# Exercise details
From the discussion of toric lenses below, copy word for word the passage that begins with the words "I need the first" and ends with "not have glasses.".

# Text shown
I need the first question answered, which is....one top surgeon recommends a toric in one eye to correct an astigmatism
his tec says they've taken 4 measurements and 3 out of 4 say I should have a toric correction in one eye and a monofocal in the other. My second opinion, another top surgeon says his tests register so little that he would not put a toric in one eye, just monofocals. I don't know which Dr. to go with.
One question is.....if I went with a toric and really didn't need it, is there adverse side effects, or am I just out the $.
Might a toric tweek my vision just enough to help me not have glasses.
Thanks....surgery is coming up and I'm the runaway bride again. Should I get a 3rd opinion?
You'll have to go with whomever you feel most comfortable with on this one, or get a third opinion if you're really torn. However, let me throw out a couple of other possibilties.
A small amount of astigmatism would probably not cause your vision to be impaired much with a monofocal lens -- it would be just like a pair of eyeglasses that have been adjusted for your refraction correction, but not your astigmatism. Before your surgery, you might ask your surgeon to let you try a contact lens for the eye with the small amount of astigmatism. If you have the lens correct only your refraction and not your astigmatism, you should get an idea of what your correction would be like with the non-toric monofocal.

Collection entries:

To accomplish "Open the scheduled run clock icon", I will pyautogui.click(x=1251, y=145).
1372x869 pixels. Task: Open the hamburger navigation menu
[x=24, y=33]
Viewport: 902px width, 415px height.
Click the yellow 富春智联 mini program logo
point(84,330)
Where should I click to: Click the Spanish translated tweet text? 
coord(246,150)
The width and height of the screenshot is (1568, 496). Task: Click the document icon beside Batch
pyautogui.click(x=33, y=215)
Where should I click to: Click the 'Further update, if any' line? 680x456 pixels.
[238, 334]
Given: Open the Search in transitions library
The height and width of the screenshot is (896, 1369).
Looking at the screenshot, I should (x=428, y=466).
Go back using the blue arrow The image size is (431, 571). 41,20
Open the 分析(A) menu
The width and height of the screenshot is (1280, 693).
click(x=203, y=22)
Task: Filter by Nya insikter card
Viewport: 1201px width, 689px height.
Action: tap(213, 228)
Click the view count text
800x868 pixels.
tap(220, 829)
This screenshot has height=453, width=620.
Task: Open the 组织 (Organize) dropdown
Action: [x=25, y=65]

# Result
I need the first question answered, which is....one top surgeon recommends a toric in one eye to correct an astigmatism
his tec says they've taken 4 measurements and 3 out of 4 say I should have a toric correction in one eye and a monofocal in the other. My second opinion, another top surgeon says his tests register so little that he would not put a toric in one eye, just monofocals. I don't know which Dr. to go with.
One question is.....if I went with a toric and really didn't need it, is there adverse side effects, or am I just out the $.
Might a toric tweek my vision just enough to help me not have glasses.